Taking into consideration the main idea behind the European integration- to create an Internal Market without borders- differentiation between member states regarding visa exemption for Turkish nationals probably will make the implementation impossible. Yet, this complexity should not abandon the responsibility of member states to act in accordance with their loyalty obligation embedded in Article 10 of the EC Treaty. Accordingly, they should undertake the necessary amendments in their national laws. Since the Ankara Agreement envisages certain obligations for both the European Community and the member states, the EU Commission should also act in accordance with its responsibilities through introducing a comprehensive and just solution to this long-lasting problem. The Commission firstly has to adopt a common stance in line with the ECJ’s ruling and prepare a draft proposal that includes the necessary amendments in Council Regulation no 539/2001 on Schengen Visa.

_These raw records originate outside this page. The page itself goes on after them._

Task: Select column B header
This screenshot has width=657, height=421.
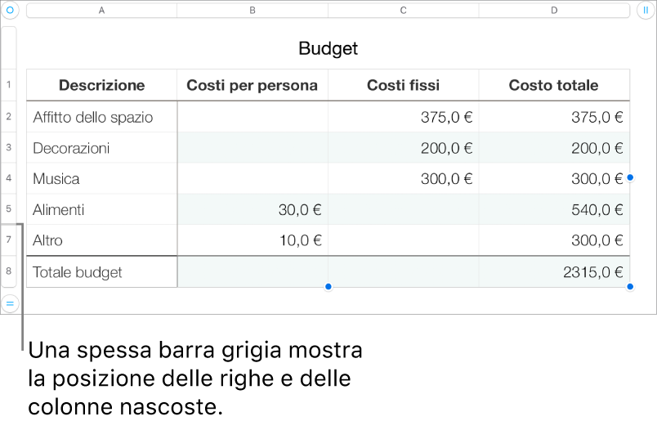Action: pos(253,11)
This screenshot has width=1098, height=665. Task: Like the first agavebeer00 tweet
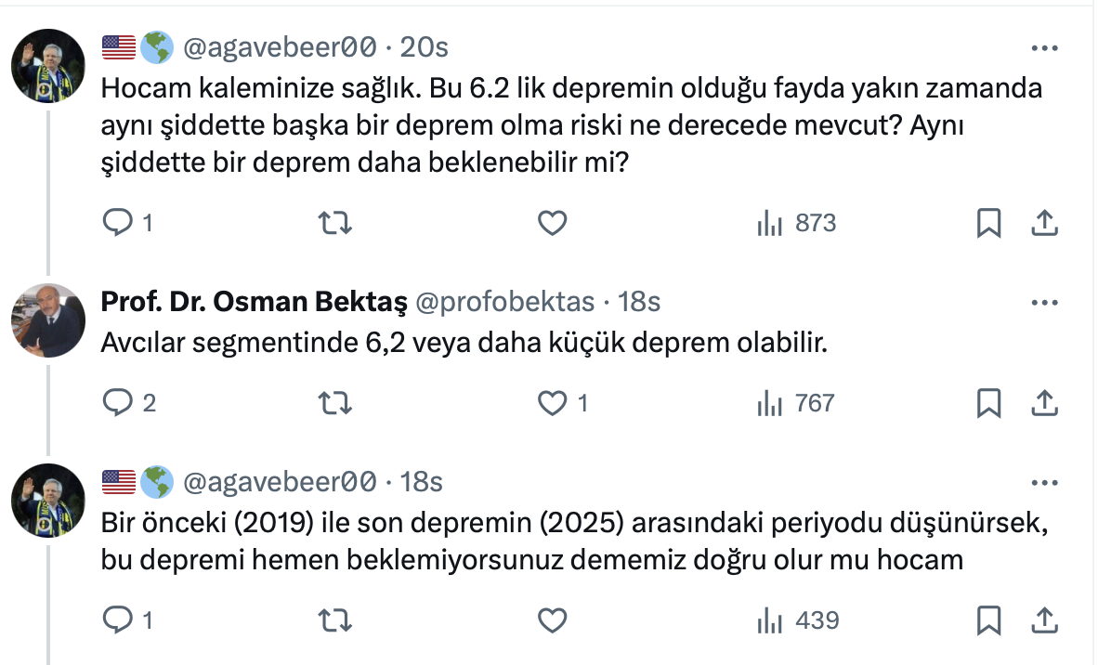tap(553, 223)
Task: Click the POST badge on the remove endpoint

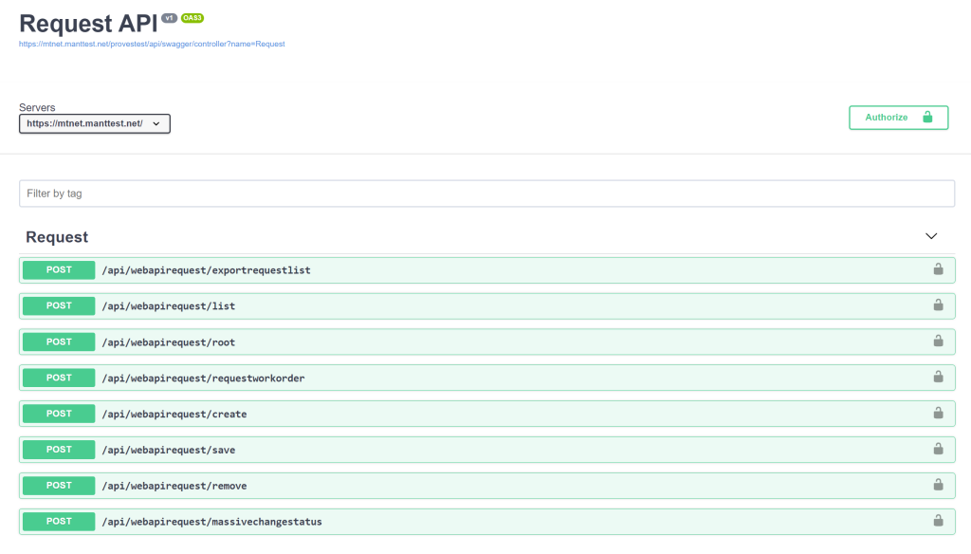Action: point(59,486)
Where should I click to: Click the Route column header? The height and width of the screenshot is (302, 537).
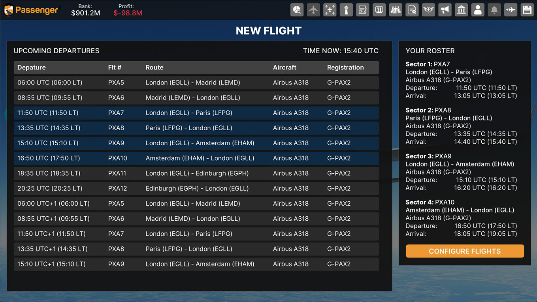click(155, 68)
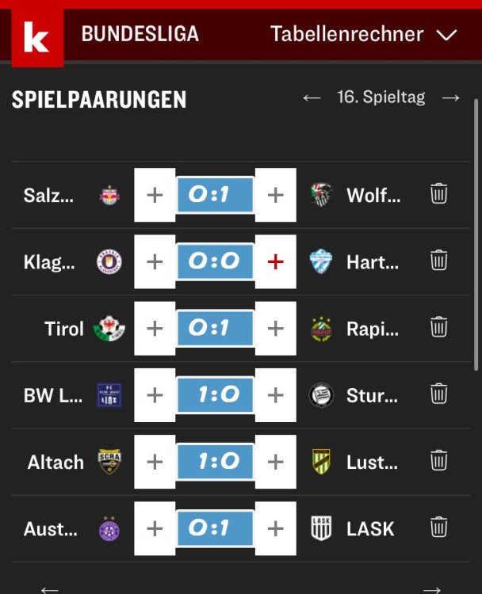The height and width of the screenshot is (594, 482).
Task: Add a goal for Salzburg
Action: point(155,195)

To sum up, the ECJ’s Soysal ruling constitutes one of the milestone decisions in terms of its consequences, especially the confirmation of illegality of visa requirement that Turkish nationals have been subject to for a very long time. Hereafter, the legal process has to be accompanied by a political dialogue respecting the equality of the parties. A comprehensive solution taking into consideration the concerns and rights of both parties must be the main goal. Turkey, as a negotiating country with the European Union, should be treated on an equal footing with member states already admitted to the Union and have gone through the same EU process. As in the case of Bulgaria and Romania, Turkey should be presented a roadmap on visa liberalization that is in conformity with Turkish nationals’ granted legal rights. It is an undeniable fact that easy travelling conditions will increase mutual understanding between parties and ease full integration of Turkey into the European Union.
Note: This article was firstly published in Hurriyet Daily News on 21 July 2009.